第三回 お遊びショートストーリー企画「ほのぼの・晴れた公園」
題名:晴れた日は公園で
作者:伊月めい


 ジャンケンに負けた螢子は、大学の売店で買い込んだ紙袋いっぱいの昼食を抱えて、加奈の待つ公園へと小走りに向かっていた。

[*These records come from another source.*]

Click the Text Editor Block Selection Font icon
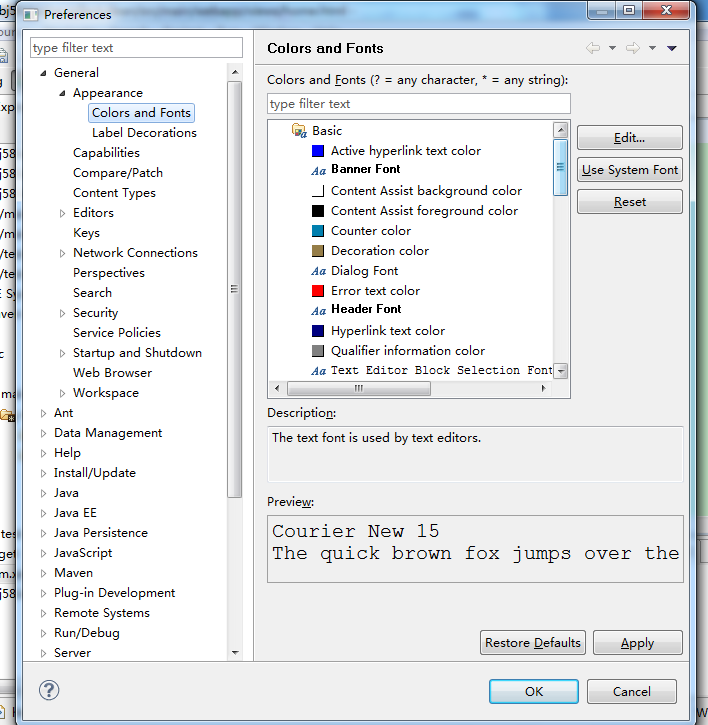[x=318, y=371]
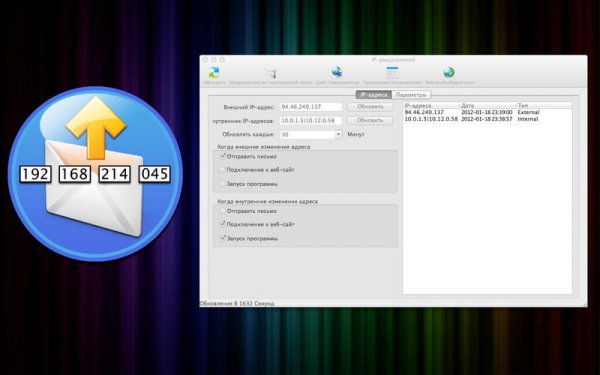This screenshot has height=375, width=600.
Task: Enable Отправить письмо for external address changes
Action: (223, 156)
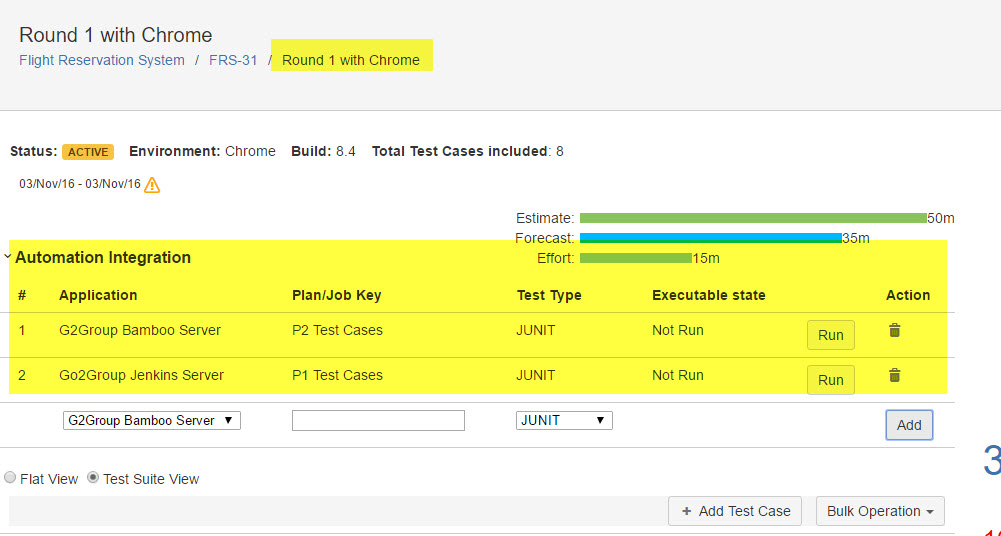Open the FRS-31 breadcrumb link
Image resolution: width=1001 pixels, height=536 pixels.
pyautogui.click(x=233, y=60)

 木々の葉が少し赤らみ始めた季節の、まだまだ暖かな日差しが降りそそぐ昼時、螢子の通う大学の近くにある公園では、学生達が思い思いの昼の時間を過ごしていた。
 たったったっ…
 軽快なステップで階段を上り、螢子は公園に入る。
「加奈ー、パン買ってきたわよー」
 そして待ち合わせをしていたベンチを見ると、そこには待ち合わせをしていた加奈の姿の他に、彼女の恋人の俊樹も座っていて、二人は仲良さそうに話をしていた。
「あ、ありがとー」
「よっ、久しぶり」
 俊樹との話を中断して、加奈は紙袋を受け取る。俊樹は螢子に気付き、軽く手を振って挨拶をした。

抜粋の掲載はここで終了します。